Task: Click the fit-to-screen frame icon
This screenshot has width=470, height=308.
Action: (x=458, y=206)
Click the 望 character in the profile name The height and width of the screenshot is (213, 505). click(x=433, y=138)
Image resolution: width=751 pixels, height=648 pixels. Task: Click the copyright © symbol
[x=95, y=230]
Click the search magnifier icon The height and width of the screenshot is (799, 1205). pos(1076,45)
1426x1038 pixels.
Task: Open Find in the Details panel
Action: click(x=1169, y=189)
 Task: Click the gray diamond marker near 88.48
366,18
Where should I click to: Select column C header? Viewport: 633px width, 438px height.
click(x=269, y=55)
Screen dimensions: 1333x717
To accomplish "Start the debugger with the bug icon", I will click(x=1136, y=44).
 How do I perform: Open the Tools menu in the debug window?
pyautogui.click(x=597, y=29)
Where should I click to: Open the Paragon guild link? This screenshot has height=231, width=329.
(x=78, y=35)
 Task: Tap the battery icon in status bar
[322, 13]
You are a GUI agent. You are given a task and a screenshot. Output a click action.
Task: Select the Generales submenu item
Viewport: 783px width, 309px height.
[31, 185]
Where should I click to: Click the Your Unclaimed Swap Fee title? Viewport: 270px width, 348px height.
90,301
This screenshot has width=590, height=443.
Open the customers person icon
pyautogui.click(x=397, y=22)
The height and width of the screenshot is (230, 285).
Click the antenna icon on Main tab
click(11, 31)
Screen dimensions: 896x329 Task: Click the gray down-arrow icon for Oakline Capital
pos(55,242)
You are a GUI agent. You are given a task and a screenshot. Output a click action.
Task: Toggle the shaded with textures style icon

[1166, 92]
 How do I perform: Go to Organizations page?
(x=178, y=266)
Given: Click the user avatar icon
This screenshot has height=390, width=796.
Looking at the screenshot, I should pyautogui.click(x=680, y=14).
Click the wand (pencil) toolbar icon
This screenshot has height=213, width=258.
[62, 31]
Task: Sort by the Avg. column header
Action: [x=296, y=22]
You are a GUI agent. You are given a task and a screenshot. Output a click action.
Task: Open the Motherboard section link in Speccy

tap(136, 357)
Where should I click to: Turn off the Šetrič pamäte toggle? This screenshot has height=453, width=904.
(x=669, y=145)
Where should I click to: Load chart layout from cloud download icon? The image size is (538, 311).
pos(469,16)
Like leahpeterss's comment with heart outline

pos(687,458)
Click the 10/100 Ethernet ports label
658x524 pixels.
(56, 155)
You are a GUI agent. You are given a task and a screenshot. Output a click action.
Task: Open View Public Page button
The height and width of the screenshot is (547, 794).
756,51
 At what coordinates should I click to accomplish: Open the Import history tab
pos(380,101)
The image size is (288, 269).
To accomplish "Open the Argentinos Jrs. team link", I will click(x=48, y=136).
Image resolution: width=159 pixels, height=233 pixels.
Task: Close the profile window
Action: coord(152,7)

==*==

DETALLES DEL EJERCICIO: Transcriba de nuevo el listado anterior completo, cambiando "Where should I click to:" por "Where do I click to:" en todas sus apariciones y dejando todo lo demás sin modificar.

RESULTADO DEL EJERCICIO:
Task: Click the fit-to-screen frame icon
This screenshot has width=470, height=308.
Action: (x=458, y=206)
Click the 望 character in the profile name The height and width of the screenshot is (213, 505). click(x=433, y=138)
Image resolution: width=751 pixels, height=648 pixels. Task: Click the copyright © symbol
[x=95, y=230]
Click the search magnifier icon The height and width of the screenshot is (799, 1205). pos(1076,45)
1426x1038 pixels.
Task: Open Find in the Details panel
Action: click(x=1169, y=189)
 Task: Click the gray diamond marker near 88.48
366,18
Where do I click to: Select column C header? Viewport: 633px width, 438px height.
click(x=269, y=55)
Screen dimensions: 1333x717
To accomplish "Start the debugger with the bug icon", I will click(x=1136, y=44).
 How do I perform: Open the Tools menu in the debug window?
pyautogui.click(x=597, y=29)
Where do I click to: Open the Paragon guild link? This screenshot has height=231, width=329.
(x=78, y=35)
 Task: Tap the battery icon in status bar
[322, 13]
You are a GUI agent. You are given a task and a screenshot. Output a click action.
Task: Select the Generales submenu item
Viewport: 783px width, 309px height.
[31, 185]
Where do I click to: Click the Your Unclaimed Swap Fee title? Viewport: 270px width, 348px height.
90,301
This screenshot has width=590, height=443.
Open the customers person icon
pyautogui.click(x=397, y=22)
The height and width of the screenshot is (230, 285).
Click the antenna icon on Main tab
click(11, 31)
Screen dimensions: 896x329 Task: Click the gray down-arrow icon for Oakline Capital
pos(55,242)
You are a GUI agent. You are given a task and a screenshot. Output a click action.
Task: Toggle the shaded with textures style icon

[1166, 92]
 How do I perform: Go to Organizations page?
(x=178, y=266)
Given: Click the user avatar icon
This screenshot has height=390, width=796.
Looking at the screenshot, I should pyautogui.click(x=680, y=14).
Click the wand (pencil) toolbar icon
This screenshot has height=213, width=258.
[62, 31]
Task: Sort by the Avg. column header
Action: [x=296, y=22]
You are a GUI agent. You are given a task and a screenshot. Output a click action.
Task: Open the Motherboard section link in Speccy

tap(136, 357)
Where do I click to: Turn off the Šetrič pamäte toggle? This screenshot has height=453, width=904.
(x=669, y=145)
Where do I click to: Load chart layout from cloud download icon? The image size is (538, 311).
pos(469,16)
Like leahpeterss's comment with heart outline

pos(687,458)
Click the 10/100 Ethernet ports label
658x524 pixels.
(56, 155)
You are a GUI agent. You are given a task and a screenshot. Output a click action.
Task: Open View Public Page button
The height and width of the screenshot is (547, 794).
756,51
 At what coordinates should I click to accomplish: Open the Import history tab
pos(380,101)
The image size is (288, 269).
To accomplish "Open the Argentinos Jrs. team link", I will click(x=48, y=136).
Image resolution: width=159 pixels, height=233 pixels.
Task: Close the profile window
Action: coord(152,7)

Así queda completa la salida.